Plant Health Act 1967
- Parliament of the United Kingdom
- Long title: An Act to consolidate the Destructive Insects and Pests Acts 1877 to 1927, together with section 11 of the Agriculture (Miscellaneous Provisions) Act 1949.
- Citation: 1967 c. 8
- Territorial extent: England and Wales; Scotland;

Dates
- Royal assent: 22 March 1967
- Commencement: 22 March 1967

Other legislation
- Amends: See § Repealed enactments
- Repeals/revokes: See § Repealed enactments
- Amended by: European Communities At 1972; Local Government Act 1972; Local Government (Scotland) Act 1973; Local Government Act 1974; Customs and Excise Management Act 1979; Criminal Justice Act 1982; Agriculture Act 1986; Channel Tunnel (Amendment of Agriculture, Fisheries and Food Import Legislation) Order 1990; Statute Law (Repeals) Act 1993; Local Government (Wales) Act 1994; Local Government etc. (Scotland) Act 1994; Criminal Justice Act 2003; Natural Resources Body for Wales (Functions) Order 2013; Forestry and Land Management (Scotland) Act 2018; Plant Health (Amendment etc.) (EU Exit) Regulations 2020;

Status: Amended

Text of statute as originally enacted

Revised text of statute as amended

Text of the Plant Health Act 1967 as in force today (including any amendments) within the United Kingdom, from legislation.gov.uk.

= Plant Health Act 1967 =

Act of the Parliament of the United Kingdom

The Plant Health Act 1967 (c. 8) is an act of the Parliament of the United Kingdom that consolidated enactments related to the control of destructive insects and pests in Great Britain.

== Provisions ==
=== Repealed enactments ===
Section 7 of the act repealed 7 enactments, listed in the schedule to the act.

| Citation | Short title | Extent of repeal |
| 40 & 41 Vict. c. 68 | Destructive Insects Act 1877 | The whole act. |
| 52 & 53 Vict. c. 30 | Board of Agriculture Act 1889 | In section 2(1), paragraph (a). |
In section 9(1), the words " the Privy Council or ", the word " other" and the words " Privy Council or ".
Schedule 1, Part I.
| 7 Edw. 7. c. 4 | Destructive Insects and Pests Act 1907 | The whole act. |
| 1 & 2 Geo. 5. c. 49 | Small Landholders (Scotland) Act 1911 | In Schedule 1, the reference to the Destructive Insects and Pests Acts 1877 and 1907. |
| 9 & 10 Geo. 5. c. 58 | Forestry Act 1919 | Section 3(2), so far as it transfers the power of making orders under the Destructive Insects and Pests Acts 1877 to 1927. |
| 17 & 18 Geo. 5. c. 32 | Destructive Insects and Pests Act 1927 | The whole act. |
| 12 & 13 Geo. 6. c. 37 | Agriculture (Miscellaneous Provisions) Act 1949 | Section 11. |

== Subsequent developments ==
The act has been amended on several occasions.

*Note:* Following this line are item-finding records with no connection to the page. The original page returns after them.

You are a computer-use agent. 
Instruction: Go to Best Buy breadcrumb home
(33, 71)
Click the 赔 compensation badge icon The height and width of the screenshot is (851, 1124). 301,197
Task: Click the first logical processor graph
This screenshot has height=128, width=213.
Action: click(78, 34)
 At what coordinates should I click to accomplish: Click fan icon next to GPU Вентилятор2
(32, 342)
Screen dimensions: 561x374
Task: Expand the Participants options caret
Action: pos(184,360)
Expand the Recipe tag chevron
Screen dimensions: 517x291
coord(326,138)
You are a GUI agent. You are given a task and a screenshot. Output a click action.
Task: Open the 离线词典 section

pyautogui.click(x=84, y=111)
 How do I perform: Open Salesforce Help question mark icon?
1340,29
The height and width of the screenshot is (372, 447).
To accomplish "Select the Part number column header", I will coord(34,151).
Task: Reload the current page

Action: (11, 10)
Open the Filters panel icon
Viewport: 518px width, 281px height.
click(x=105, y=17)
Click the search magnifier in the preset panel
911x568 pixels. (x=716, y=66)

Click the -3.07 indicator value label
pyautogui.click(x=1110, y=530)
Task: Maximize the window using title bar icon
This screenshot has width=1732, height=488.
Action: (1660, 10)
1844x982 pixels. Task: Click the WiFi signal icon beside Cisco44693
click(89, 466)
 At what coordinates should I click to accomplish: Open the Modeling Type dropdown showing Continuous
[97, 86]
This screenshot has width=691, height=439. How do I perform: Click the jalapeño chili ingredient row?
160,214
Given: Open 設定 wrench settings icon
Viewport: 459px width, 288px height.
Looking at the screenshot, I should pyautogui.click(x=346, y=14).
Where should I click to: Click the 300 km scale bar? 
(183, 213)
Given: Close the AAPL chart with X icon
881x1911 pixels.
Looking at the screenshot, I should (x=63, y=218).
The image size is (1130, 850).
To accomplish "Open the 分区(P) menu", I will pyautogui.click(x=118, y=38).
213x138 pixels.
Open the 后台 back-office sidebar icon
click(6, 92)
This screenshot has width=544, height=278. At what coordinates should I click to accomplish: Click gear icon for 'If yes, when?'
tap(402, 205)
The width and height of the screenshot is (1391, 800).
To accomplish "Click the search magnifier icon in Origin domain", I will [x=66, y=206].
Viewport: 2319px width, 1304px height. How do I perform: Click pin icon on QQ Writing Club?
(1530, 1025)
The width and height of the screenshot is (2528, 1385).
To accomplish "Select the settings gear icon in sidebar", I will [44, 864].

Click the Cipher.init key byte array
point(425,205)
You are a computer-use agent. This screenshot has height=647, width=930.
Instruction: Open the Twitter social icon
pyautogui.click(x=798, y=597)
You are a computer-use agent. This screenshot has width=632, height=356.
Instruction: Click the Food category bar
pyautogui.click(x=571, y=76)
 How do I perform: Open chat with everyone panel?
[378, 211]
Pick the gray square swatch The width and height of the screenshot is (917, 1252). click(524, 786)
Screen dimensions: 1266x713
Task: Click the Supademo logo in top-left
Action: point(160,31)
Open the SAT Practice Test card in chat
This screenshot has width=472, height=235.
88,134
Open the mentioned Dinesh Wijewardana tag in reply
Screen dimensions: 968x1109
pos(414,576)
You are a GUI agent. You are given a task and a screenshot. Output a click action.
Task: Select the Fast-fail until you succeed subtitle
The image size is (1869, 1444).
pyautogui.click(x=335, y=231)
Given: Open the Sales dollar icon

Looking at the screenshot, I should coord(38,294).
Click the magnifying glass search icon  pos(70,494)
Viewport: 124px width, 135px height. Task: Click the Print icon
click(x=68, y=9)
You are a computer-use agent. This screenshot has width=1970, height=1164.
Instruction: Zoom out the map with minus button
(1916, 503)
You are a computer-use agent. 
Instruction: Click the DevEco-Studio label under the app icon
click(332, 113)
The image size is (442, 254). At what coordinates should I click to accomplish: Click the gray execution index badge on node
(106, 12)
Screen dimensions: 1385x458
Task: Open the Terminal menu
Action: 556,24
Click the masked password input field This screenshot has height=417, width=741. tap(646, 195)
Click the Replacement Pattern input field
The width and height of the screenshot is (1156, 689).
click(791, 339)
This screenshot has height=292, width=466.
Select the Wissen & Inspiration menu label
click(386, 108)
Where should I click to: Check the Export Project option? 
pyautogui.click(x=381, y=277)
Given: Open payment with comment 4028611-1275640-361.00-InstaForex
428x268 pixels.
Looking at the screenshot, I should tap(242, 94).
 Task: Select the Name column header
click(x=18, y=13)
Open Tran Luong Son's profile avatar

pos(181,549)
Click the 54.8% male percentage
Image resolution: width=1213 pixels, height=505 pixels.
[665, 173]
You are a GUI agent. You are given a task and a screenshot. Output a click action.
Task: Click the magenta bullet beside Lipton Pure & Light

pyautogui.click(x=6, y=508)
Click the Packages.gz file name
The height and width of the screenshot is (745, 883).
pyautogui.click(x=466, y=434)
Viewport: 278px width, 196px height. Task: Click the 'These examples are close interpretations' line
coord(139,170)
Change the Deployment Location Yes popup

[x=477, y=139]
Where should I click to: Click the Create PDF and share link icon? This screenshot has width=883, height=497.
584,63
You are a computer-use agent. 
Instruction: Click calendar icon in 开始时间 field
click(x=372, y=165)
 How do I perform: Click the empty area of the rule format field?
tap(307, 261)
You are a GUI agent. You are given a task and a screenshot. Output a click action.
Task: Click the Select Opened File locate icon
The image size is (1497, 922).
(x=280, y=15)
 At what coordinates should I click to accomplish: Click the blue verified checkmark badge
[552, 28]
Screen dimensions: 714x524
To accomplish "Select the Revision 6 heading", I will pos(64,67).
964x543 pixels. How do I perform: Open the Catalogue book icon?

Section 5(3) was amended by the Local Government (Wales) Act 1994 and substituted in Scotland by the Local Government etc. (Scotland) Act 1994. The Forestry and Land Management (Scotland) Act 2018 substituted section 1(2)(a)–(b), inserted section 1(2)(za), and repealed section 6(4), modifying the competent authorities for Scotland.